The announcement by the Green Party's spokesman on the environment, Mr Ciaran Cuffe, that he will sell any "inappropriate shares" he owns in multi-national companies, represents a correct, if belated, decision.
The party he represents in Dáil Éireann has developed public support and established its political profile by insisting on adherence to the highest environmental standards and the protection of the environment.As a consequence, Mr Cuffe's private behaviour and the nature of his investments should be beyond reproach. His colleague and party chairman, Mr John Gormley, put it bluntly at the weekend when he said politics was nine-tenths public perception and the controversial shares should be sold.
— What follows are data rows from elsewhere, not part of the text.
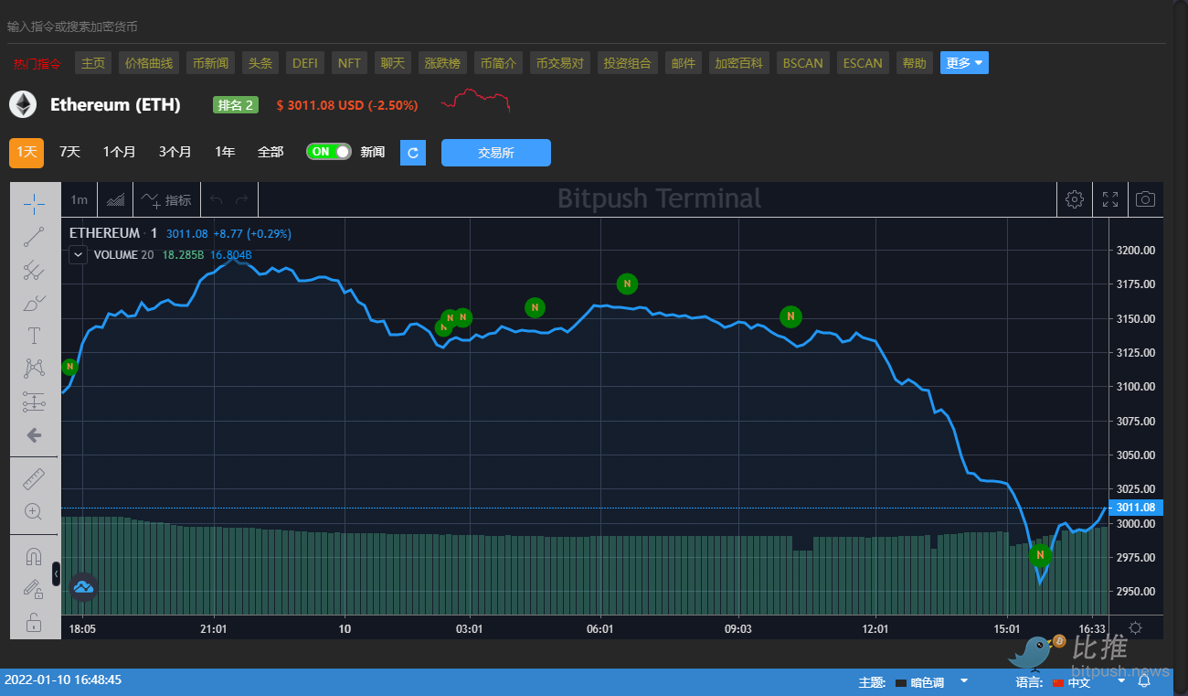
Task: Open the 指标 indicators button
Action: pyautogui.click(x=166, y=200)
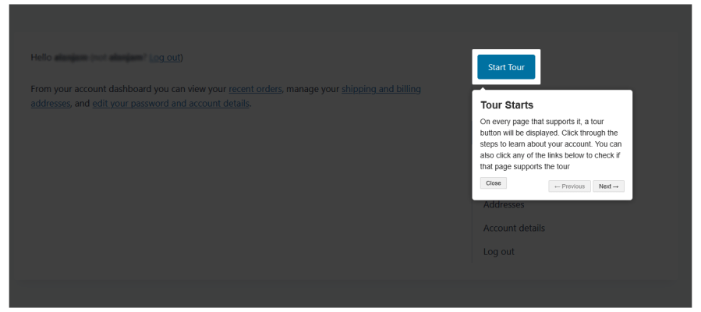Open edit your password and account details link

(x=171, y=103)
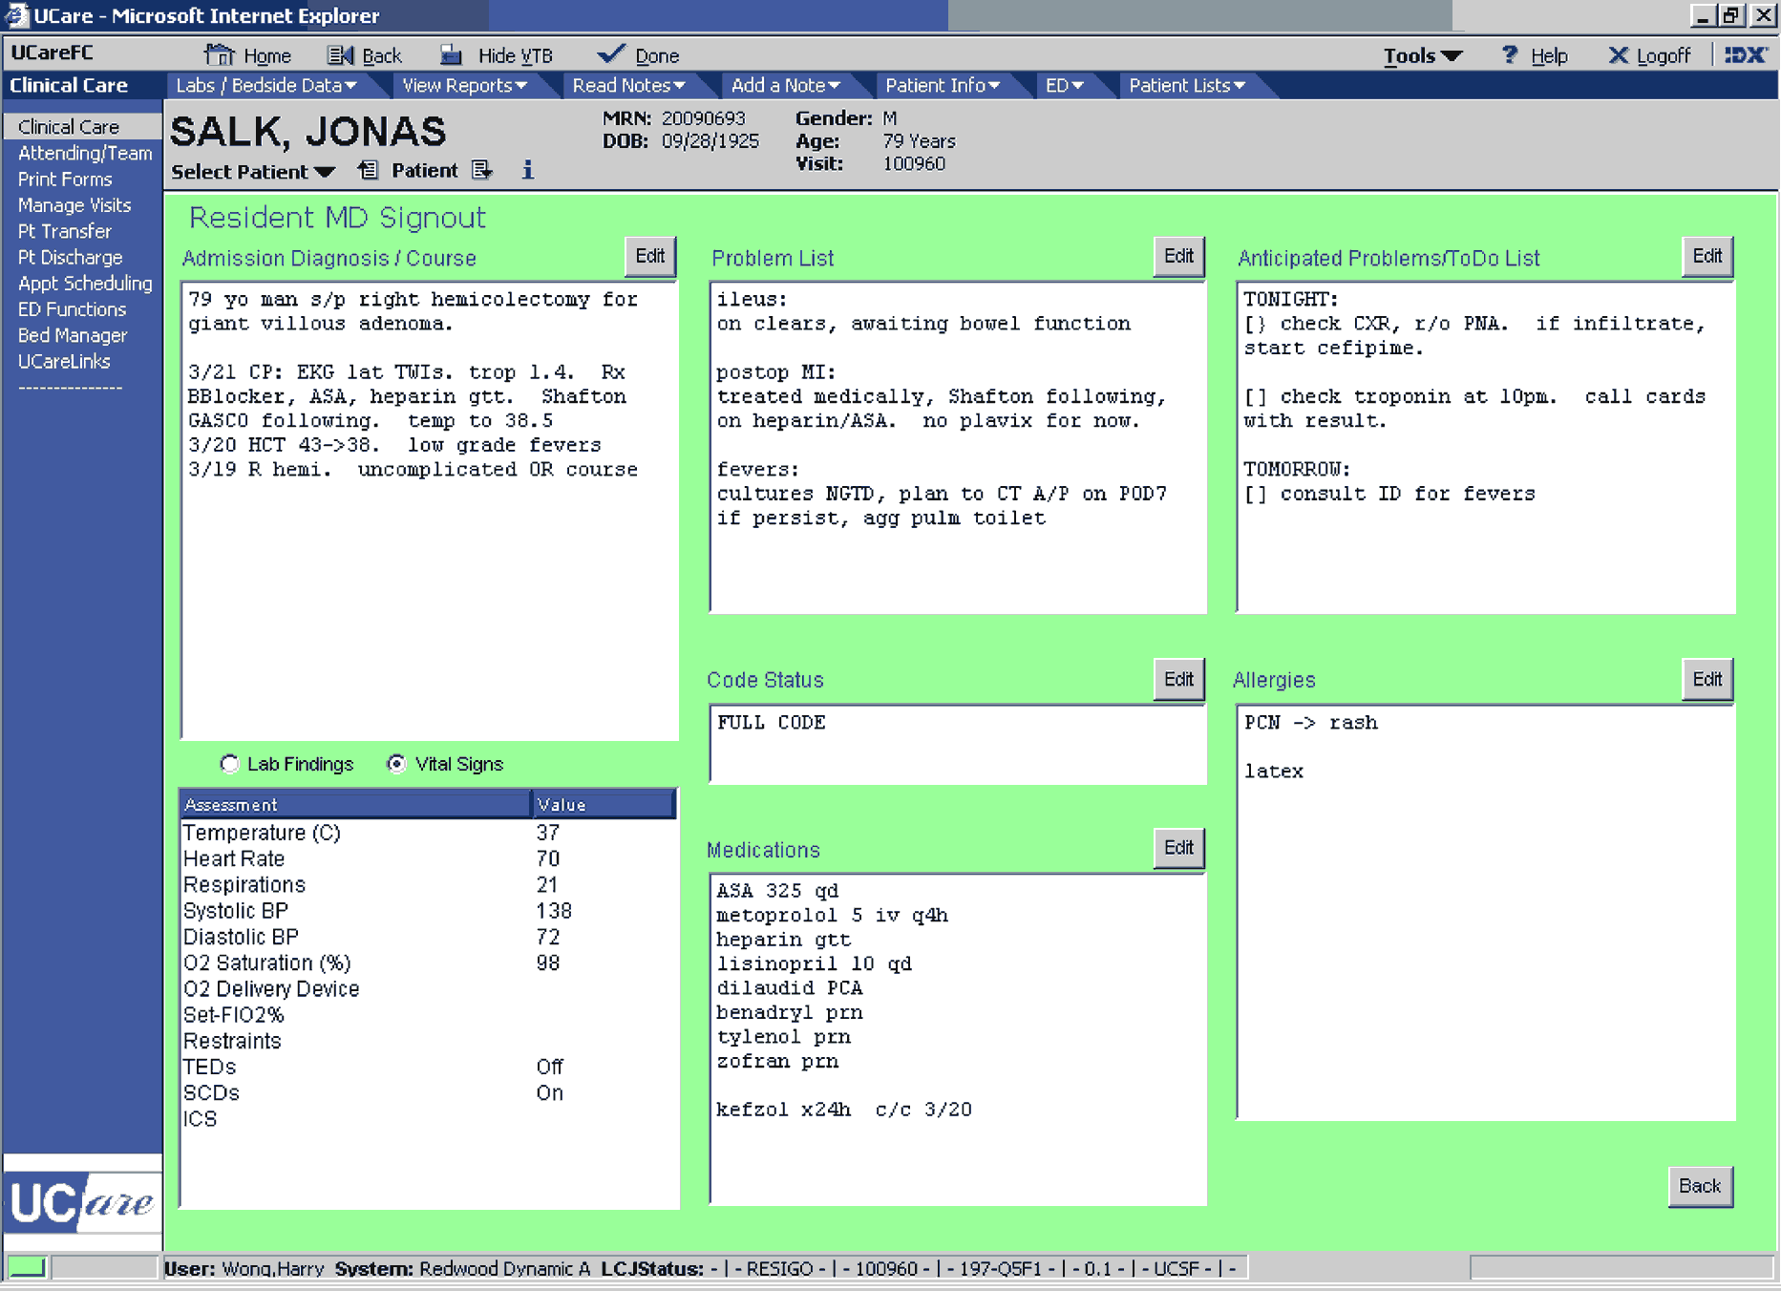The width and height of the screenshot is (1781, 1291).
Task: Click the Help question mark icon
Action: tap(1509, 55)
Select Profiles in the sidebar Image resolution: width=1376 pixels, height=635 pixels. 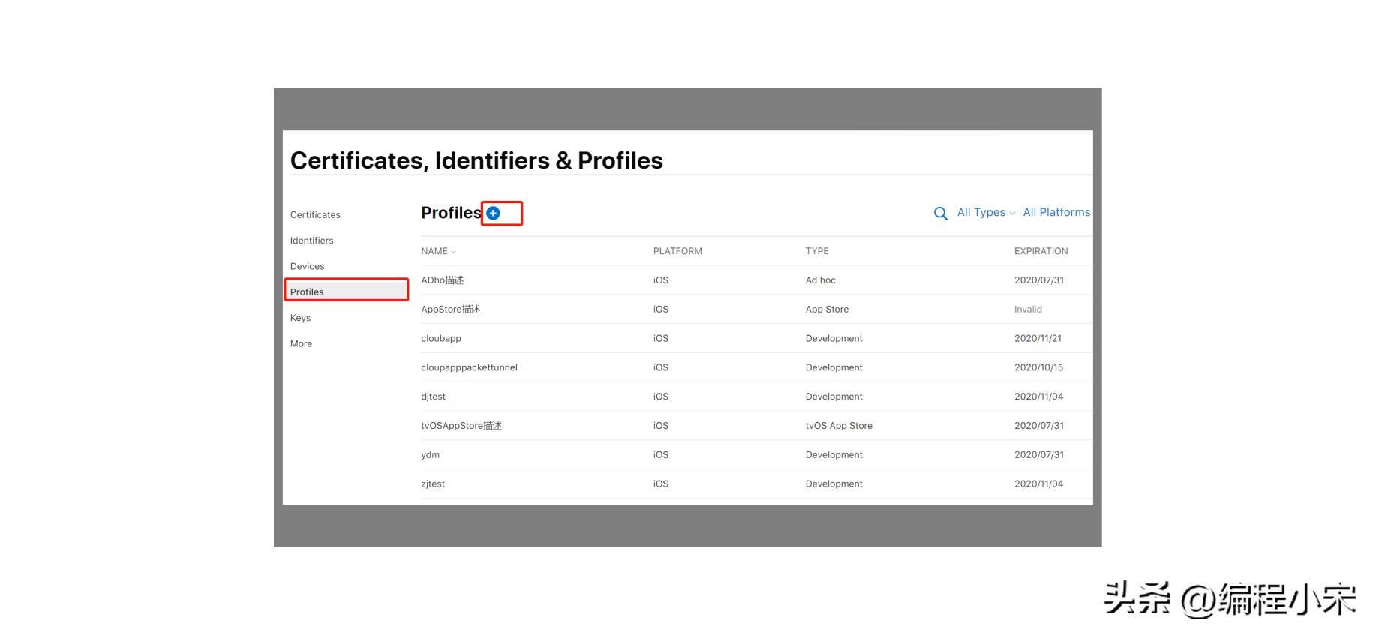(307, 292)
Competing politicians should examine the record of their own parties before deciding to crow in public. In the recent past, elected Oireachtas representatives - even ministers - failed to declare their shareholdings in companies influenced by their decisions and this led to allegations of conflicts of interest that might benefit them financially. That is not the case where Mr Cuffe is concerned. He inherited this portfolio of shares from his mother about three years ago. And he made a full disclosure of the companies involved in the register of members' interests at Leinster House last January. Nobody has suggested that any decision he took as an elected representative benefited the companies involved.
There has been a growing world trend towards what has become known as ethical investment. That development emerged from moral and religious convictions in the US and from a desire by individuals and institutions to avoid investing in tobacco, gambling, pornography and the arms trade. More recently, protection of the environment and other social concerns have been grafted onto these issues. Investment fund managers are now frequently instructed by their clients to apply moral principles to the use of their money. Mr Cuffe transferred his business from the company that originally managed his inheritance. But he failed to dispose of shareholdings in a number of oil and pharmaceutical companies that have bad environmental reputations. That is about to change.
The current controversy sends an important message to all politicians that the standard of behaviour demanded of them in their public and private lives is becoming ever-more challenging. Transparency in politics is a considerable advance. But it comes at a price. Those politicians who seek to occupy the high moral ground - like the Green Party does on economic, social or environmental issues - are particularly vulnerable. Mr Cuffe may have learned that lesson the hard way.